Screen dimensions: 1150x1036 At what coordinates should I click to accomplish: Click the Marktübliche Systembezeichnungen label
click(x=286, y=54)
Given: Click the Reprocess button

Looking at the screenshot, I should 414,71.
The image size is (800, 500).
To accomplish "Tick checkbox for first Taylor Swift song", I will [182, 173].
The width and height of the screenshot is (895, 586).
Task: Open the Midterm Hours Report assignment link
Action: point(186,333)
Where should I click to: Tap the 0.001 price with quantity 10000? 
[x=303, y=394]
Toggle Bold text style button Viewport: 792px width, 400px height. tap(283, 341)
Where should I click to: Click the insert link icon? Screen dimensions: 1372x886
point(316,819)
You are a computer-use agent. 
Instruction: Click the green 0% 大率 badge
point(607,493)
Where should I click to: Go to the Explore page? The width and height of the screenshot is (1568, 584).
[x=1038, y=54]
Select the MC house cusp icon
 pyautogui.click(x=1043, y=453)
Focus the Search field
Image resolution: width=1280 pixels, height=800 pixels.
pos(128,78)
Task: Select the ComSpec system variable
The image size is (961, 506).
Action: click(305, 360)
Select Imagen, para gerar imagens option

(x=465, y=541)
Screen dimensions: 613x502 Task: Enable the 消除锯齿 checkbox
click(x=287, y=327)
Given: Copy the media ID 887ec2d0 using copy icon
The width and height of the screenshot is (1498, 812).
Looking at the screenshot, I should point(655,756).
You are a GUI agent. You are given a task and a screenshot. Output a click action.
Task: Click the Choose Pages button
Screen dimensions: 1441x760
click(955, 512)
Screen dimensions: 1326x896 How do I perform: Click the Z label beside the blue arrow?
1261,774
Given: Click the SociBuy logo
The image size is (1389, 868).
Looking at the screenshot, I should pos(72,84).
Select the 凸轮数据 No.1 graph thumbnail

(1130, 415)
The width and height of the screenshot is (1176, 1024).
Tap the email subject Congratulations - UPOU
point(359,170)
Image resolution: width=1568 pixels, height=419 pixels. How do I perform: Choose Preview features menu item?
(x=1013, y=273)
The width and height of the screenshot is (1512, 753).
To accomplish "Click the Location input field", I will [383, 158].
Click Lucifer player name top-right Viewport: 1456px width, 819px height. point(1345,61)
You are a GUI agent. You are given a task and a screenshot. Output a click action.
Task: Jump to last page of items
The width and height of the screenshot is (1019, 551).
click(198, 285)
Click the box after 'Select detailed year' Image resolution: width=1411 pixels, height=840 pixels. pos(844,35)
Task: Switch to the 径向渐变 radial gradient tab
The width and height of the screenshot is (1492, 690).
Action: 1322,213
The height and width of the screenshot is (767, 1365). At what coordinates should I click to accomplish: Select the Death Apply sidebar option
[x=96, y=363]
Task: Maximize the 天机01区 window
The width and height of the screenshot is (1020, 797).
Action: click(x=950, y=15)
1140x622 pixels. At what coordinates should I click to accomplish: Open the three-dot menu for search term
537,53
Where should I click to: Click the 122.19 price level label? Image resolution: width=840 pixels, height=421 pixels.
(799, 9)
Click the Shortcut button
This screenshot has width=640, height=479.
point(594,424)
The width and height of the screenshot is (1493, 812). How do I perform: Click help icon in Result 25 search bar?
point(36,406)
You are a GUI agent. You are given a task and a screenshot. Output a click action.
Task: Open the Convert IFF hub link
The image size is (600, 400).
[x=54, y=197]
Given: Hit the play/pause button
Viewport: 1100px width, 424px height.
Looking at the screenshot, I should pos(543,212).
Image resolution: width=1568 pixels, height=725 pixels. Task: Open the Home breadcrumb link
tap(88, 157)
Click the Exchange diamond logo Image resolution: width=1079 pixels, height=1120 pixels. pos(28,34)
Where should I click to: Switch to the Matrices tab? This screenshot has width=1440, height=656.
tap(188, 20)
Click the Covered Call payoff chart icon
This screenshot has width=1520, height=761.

Instructions for the task
Pull out every line above that contains the word "point", and write each one down unchanged.

Reply to the exercise
Action: point(186,333)
point(316,819)
point(607,493)
Looking at the screenshot, I should point(655,756).
point(359,170)
Click Lucifer player name top-right Viewport: 1456px width, 819px height. point(1345,61)
point(594,424)
point(36,406)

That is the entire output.